I first saw "Perfect Sense" at the 2011 Sundance Film Festival, and I can honestly say that it was one of the most visceral movie-going experiences of my life. I have never walked out of a theater so happy to be alive- in a good way! Ever since then, I've been eagerly awaiting the opportunity to see it again. Unfortunately, the film didn't receive much of a theatrical release in the US, so I look forward to introducing it to my friends and fellow film lovers once it's released on Blu-ray.
To be fair, I can understand why "Perfect Sense" might not have got the release it deserved- it's a hard film to categorize. The film focuses on two residents of Glasgow; a chef, Michael (Ewan McGregor, "Trainspotting") and an epidemiologist, Susan (Eva Green, "Casino Royale"), as they meet & begin to fall in love- meanwhile, an unexplained illness begins to cause humans across the globe to lose their senses one-by-one. In the beginning, it's just a few people losing their ability to smell, but things escalate quite rapidly from there. While this might sound hokey (and usually is, on an indie budget), director David Mackenzie and his team succeed in evoking an effective & terrifying global disaster from a local perspective, and the film does enough to suggest plausible causes for its illness while keeping it ambiguous enough to allow the larger metaphor to shine through.

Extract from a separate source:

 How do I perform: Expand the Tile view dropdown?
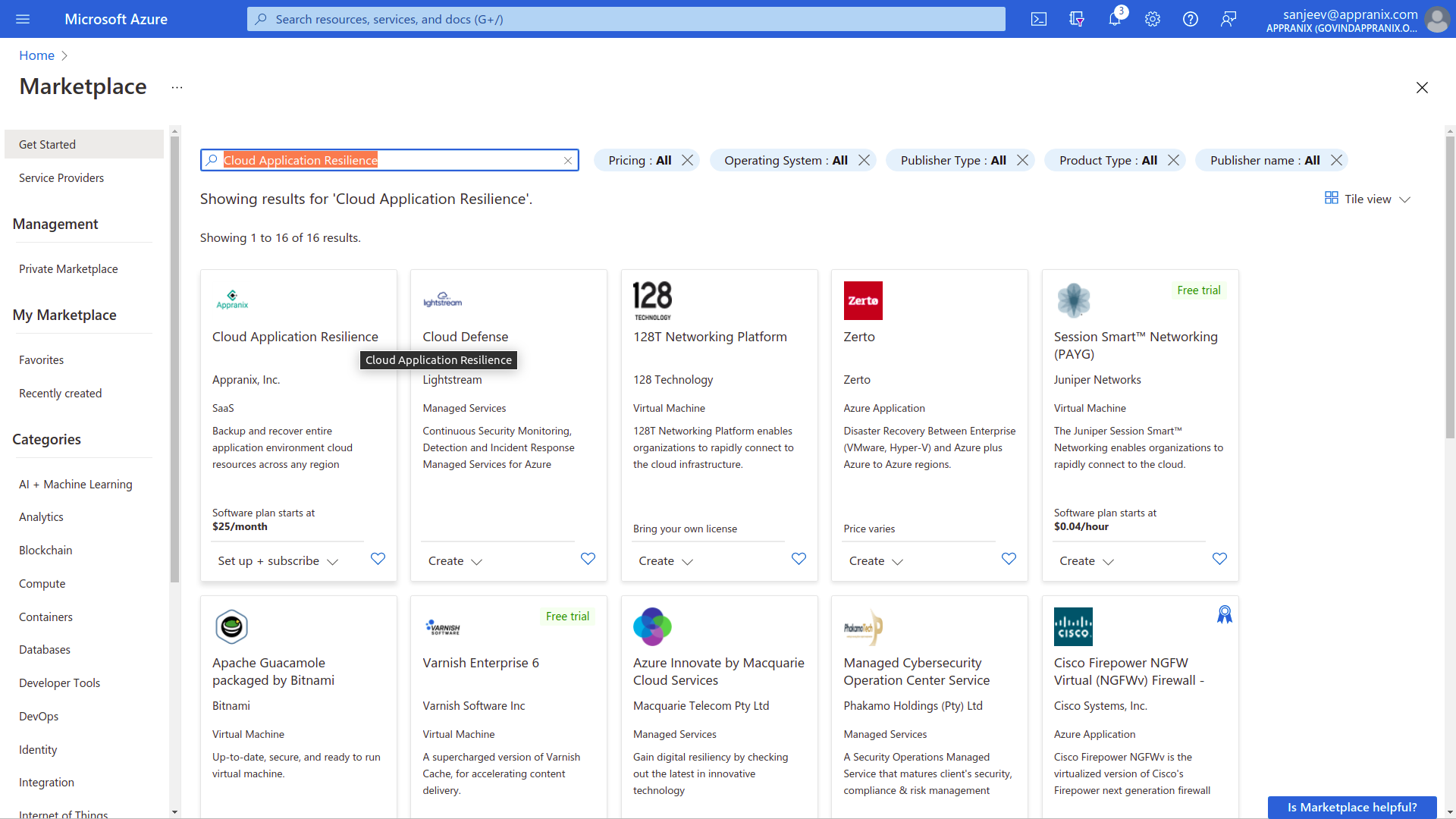pyautogui.click(x=1368, y=199)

The effect of the disease is made even more immediate thanks to an interesting side effect: prior to each new sense that is lost, victims are hit with a uncontrollable wave of emotions, varying from despair to hunger. This leads to terrifying scenes such as crowds of people devouring everything in sight like animals- edible or not! These montages are quite effective at putting the viewer in this situation- one can't help but imagine how you would feel if you were losing your connections to the world and had no control over it.
Adding to the cinematic power of the disease are the unique perspectives of our protagonists. As a chef, Michael finds his whole livelihood threatened with the loss of taste and smell, and struggles to adapt to a world with little needs beyond the base essentials of "flour and fat". Likewise, epidemiologist Susan finds herself on the front lines of the disease, desperately trying to understand an illness that is clearly beyond comprehension (and one could argue is punishment for humanity's sins).
With all the mysterious disease and global chaos, one might place "Perfect Sense" squarely in the burgeoning indie apocalypse/sci-fi genre (a la "Children of Men"). However, it's clear that "Perfect Sense"'s dark backdrop exists to illuminate the film's true focus: the romance between Michael & Susan. These two lovers are hardly an ideal pair- both come with their own set of very human flaws, sabotaging their efforts at intimacy and admittedly making it hard to relate to either of them at first. But for this reason, their relationship feels very real - their flaws reflect humanity's flaws. Both Ewan McGregor & Eva Green give excellent performances, anchoring the film with their natural characters and physical chemistry, even while serving as metaphors for the whole human race. As Michael & Susan find themselves drawn together, each new sense that is lost brings an examination of what it means to be human, and what is most important to us in this world. In the end, when even our bodies betray us, the only solace to be found is in the people that we love.
It would be criminal of me to spoil all of the film's pleasures, but I must mention several other aspects that made "Perfect Sense" such a powerful experience. First, the supporting cast is fantastic, and collectively they sell the reality of the situation. The film features several familiar faces, including Connie Nielsen ("Gladiator"), Ewen Bremner (Ewan McGregor's "Trainspotting" co-star, "Black Hawk Down"), and Stephen Dillane (currently starring as Stannis Baratheon in HBO's "Game of Thrones").
Finally, and perhaps most importantly of all, I must call attention to the incredible score by Max Richter ("Shutter Island"). His beautiful and heart-breaking music on piano & strings was truly captivating, and hooked me into this emotional journey from the very first frames. Indeed, the score elevates the entire film, adding layers of emotional depth & power to the larger ideas the film could only visually suggest for the sake of budget. I hope somehow there is a soundtrack release, because if you're like me, once this music gets in your head you may not want it to leave!
"Perfect Sense" was one of my favorite films of 2011, and I am delighted that it is finally being released in America. It's not for everyone, but it may just make you appreciate the world more, and realize that the things we should value most aren't possessions, but people. I hope you walk out of "Perfect Sense" as I did - thrilled and appreciative of the wonders of life, and filled with a desire to share them with your loved ones. As the narrator so eloquently states, "without love, there is nothing."